Maybe good yogis are not at risk of a dicky ticker so ancient yogis shunned the odd glass of Merlot. The Pradipika does not mention drinking coffee, something that many aspiring yogis frown upon.

Mysore Chai

My teacher was Sri K Pattabhi Jois. Guruji, as he was known to his students, lived in Mysore in southern India, a noted coffee growing area.

Some days after our morning yoga practice my wife Alice and I would go and see Guruji at his house to chat.

Upon arriving in the house you would immediately be offered chai, Indian style tea, or coffee. Both chai and coffee in Guruji’s house were served with full fat milk and plenty of jaggery, Indian unrefined sugar. Guruji himself preferred coffee.

Chai and coffee are drunk all over India, by both yogis and non-yogis alike. It is part of their culture, as is vegetarianism.

Life Is Short

Life is short and we should enjoy it whilst we can. U.S. food writer Michael Pollen says that in order to eat live well we need to “eat food, mostly plants, not too much.”

If we eat in this way we can all have a few treats in our diet. The odd cup of tea or coffee, with or without sugar is not the issue.

So Move!

What is more important than what we eat is the amounts of calories that we consume and the amount that we move each day. People today are far less physically active than previous generations.

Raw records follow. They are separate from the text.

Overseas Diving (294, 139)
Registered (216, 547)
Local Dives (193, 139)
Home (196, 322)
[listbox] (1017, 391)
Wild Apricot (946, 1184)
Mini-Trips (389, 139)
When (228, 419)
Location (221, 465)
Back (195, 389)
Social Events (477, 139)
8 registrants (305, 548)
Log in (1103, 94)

Practicing yoga asana (postures) is a great way to get you moving. In addition to getting you physically fitter there is plenty of scientific evidence to demonstrate that the practice of yoga increases the body’s production of a range of chemicals in the body associated with positive mental health and wellbeing.

Want to Get Moving Right Now?

>>Click Here to discover online Yoga with Charlie>>

Charlie R-TThis post was written by Movement For Modern Life’s Ashtanga Yoga Teacher, Charlie Taylor-Rugman. Charlie has been practicing Ashtanga yoga for more than 20 years. He started teaching in 2001 after receiving the direct authorisation of his teacher, Pattabhi Jois, to share this yoga system. Charlie teaches Yoga privately in London.  Find out more at


One thought on “Real Yogis Drink Tea (And Coffee Too)

  1. David Wood

    I’ve been curious about this for a while, as coffee is one of those foods that is riddled with paradoxes in opinion and science—one study proving it beneficial, the other not; one religious group recommending it, the other not, etc.

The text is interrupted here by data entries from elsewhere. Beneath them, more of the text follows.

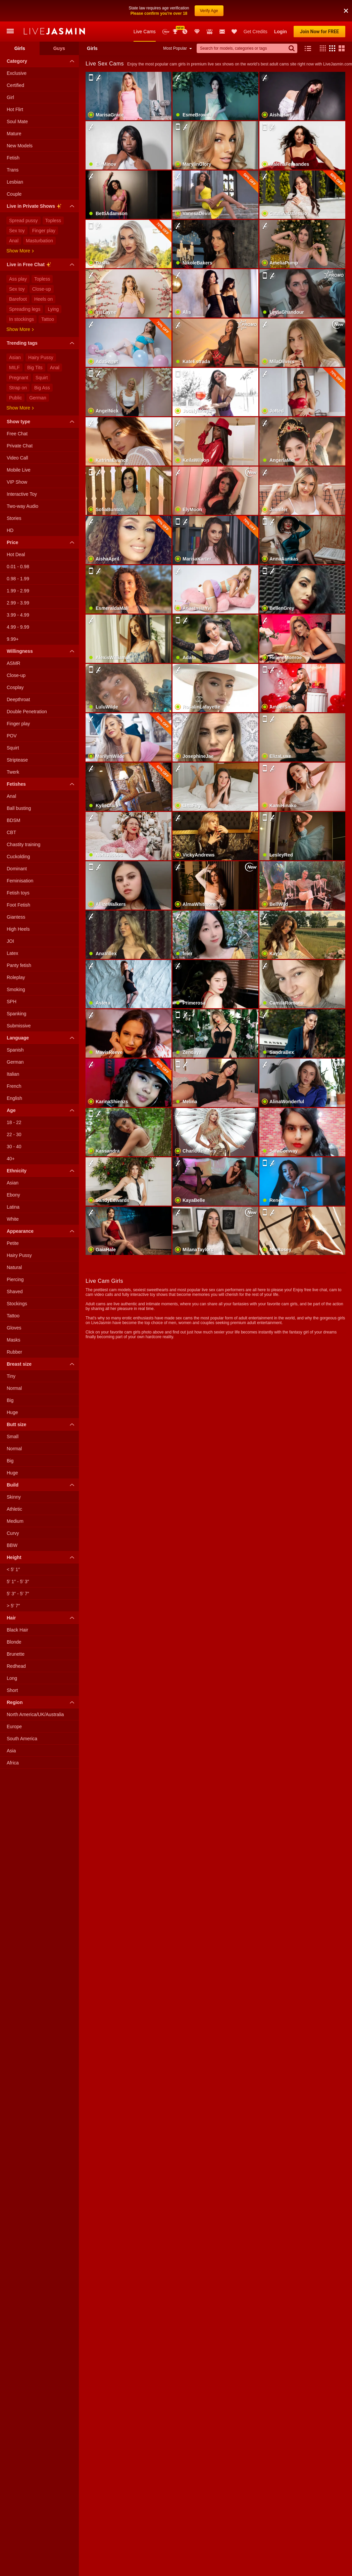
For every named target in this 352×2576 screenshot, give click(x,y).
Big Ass (42, 387)
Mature (14, 133)
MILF (14, 367)
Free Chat (17, 433)
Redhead (16, 1666)
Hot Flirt (15, 109)
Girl (10, 97)
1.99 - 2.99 (18, 590)
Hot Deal (16, 554)
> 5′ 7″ (13, 1605)
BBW (12, 1545)
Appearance (42, 1231)
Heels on (43, 299)
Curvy (13, 1533)
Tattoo (47, 319)
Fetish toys (18, 892)
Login (280, 31)
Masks (13, 1340)
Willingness (42, 651)
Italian (13, 1074)
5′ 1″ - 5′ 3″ (18, 1581)
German (37, 397)
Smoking (16, 989)
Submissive (19, 1025)
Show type (42, 421)
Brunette (15, 1654)
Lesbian (15, 182)
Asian (15, 357)
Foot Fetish (18, 905)
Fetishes (42, 784)
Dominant (17, 868)
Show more (20, 251)
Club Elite (197, 31)
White (13, 1219)
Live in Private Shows (42, 207)
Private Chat (20, 445)
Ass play (18, 279)
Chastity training (23, 844)
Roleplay (16, 977)
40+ (11, 1158)
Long (12, 1678)
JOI (10, 941)
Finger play (43, 230)
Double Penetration (27, 711)
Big (10, 1400)
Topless (53, 220)
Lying (53, 309)
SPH (11, 1001)
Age (42, 1110)
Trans (12, 170)
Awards (176, 31)
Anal (13, 240)
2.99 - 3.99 (18, 602)
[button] (346, 11)
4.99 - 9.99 (18, 627)
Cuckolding (18, 856)
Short (12, 1690)
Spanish (15, 1050)
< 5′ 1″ (13, 1569)
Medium (15, 1521)
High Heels (18, 929)
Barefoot (18, 299)
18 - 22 (14, 1122)
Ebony (13, 1195)
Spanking (16, 1013)
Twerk (13, 772)
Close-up (41, 289)
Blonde (14, 1642)
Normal (14, 1388)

    I took 3 years off of coffee recently after a spiritual awakening. I recently started drinking it again. What I notice is that, while I certainly like coffee that it produces immediate dependence. 3 years of not drinking it at all, then I drank it for 3 weeks and today I am taking a break and have a very irritating headache and my overall focus is lower. I am not certain that coffee is actually helpful for any reason, although again, I like it.

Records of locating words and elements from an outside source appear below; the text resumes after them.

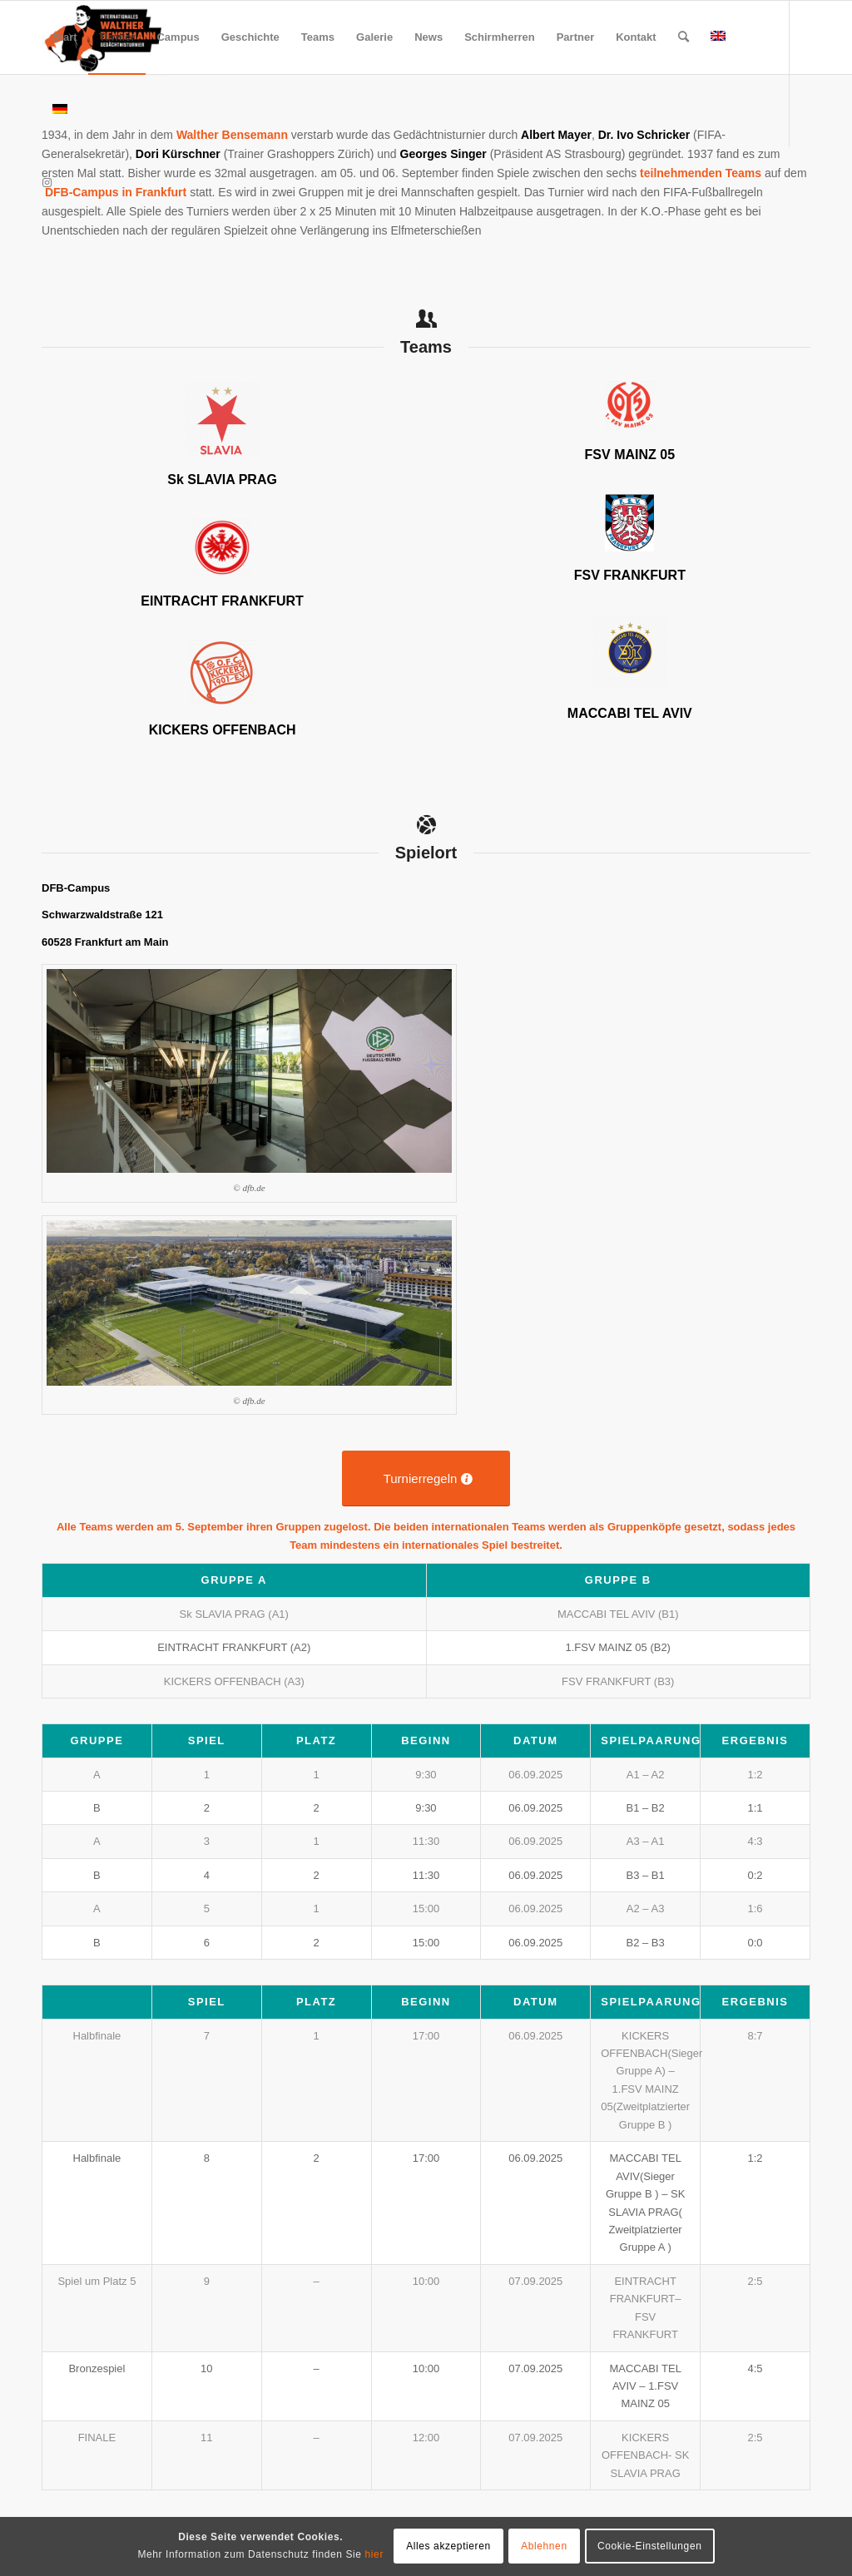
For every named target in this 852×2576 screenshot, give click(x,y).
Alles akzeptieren (448, 2546)
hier (374, 2554)
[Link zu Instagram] (46, 183)
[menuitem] (65, 37)
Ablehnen (544, 2546)
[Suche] (683, 37)
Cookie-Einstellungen (649, 2546)
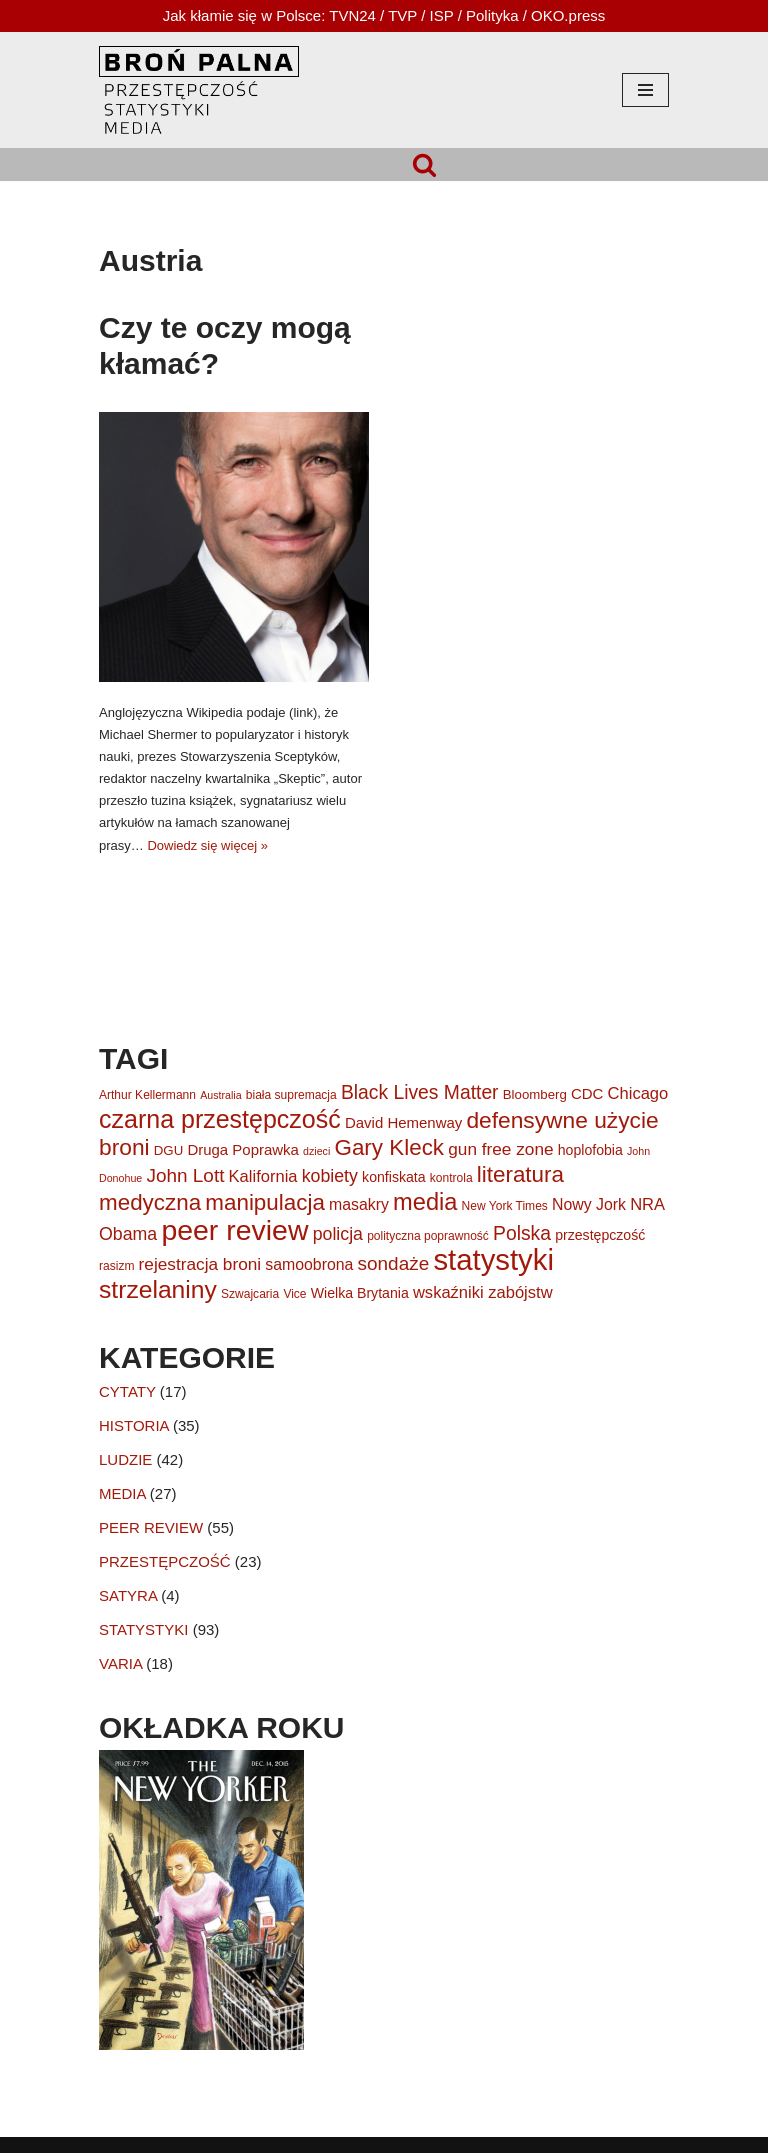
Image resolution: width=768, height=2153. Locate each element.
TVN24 (352, 15)
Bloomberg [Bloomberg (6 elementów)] (535, 1094)
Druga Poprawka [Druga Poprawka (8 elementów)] (243, 1149)
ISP (442, 15)
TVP (402, 15)
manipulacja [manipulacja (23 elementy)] (265, 1202)
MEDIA (122, 1493)
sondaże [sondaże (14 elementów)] (394, 1263)
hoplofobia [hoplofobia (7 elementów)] (590, 1150)
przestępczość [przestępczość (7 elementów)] (600, 1235)
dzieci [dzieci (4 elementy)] (316, 1151)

    Years ago, I failed in business for a very long time. Then I started drinking coffee, and I went out and did like $200 million in sales on the internet because it gave me some sort of focus boost, probably from the increased adrenaline and dopamine. I am more peaceful however without it. So which side of the equation was better? Peaceful and failing, or irritable and succeeding? Sounds like both in a different context can produce a different result.

    Right now, I am trying to determine the effect of coffee on meditation from my own personal experience. The only thing that I would say about it to the negative is that it does produce immediate dependence. You drink it, then your body needs more of it and if you stop it, it can hurt a bit mentally, physically, and emotionally.

    The biggest problem is dependence. I have a very controlled diet—only eat one big meal a day and rest for 23-24 hours after that to the next meal. It’s nice not thinking about food but if I am drinking coffee all day it is the same thing fundamentally, which is needing something, or desiring something.

    If coffee is not connected to any desire, then I suppose it can be very good for people. However, that is not the case and if you doubt that, see how people respond when they don’t have their coffee for a little while.

    That is when you see the problem with it, which is that people are not just taking it because they want, they are dependent on it to get a particular kind of result.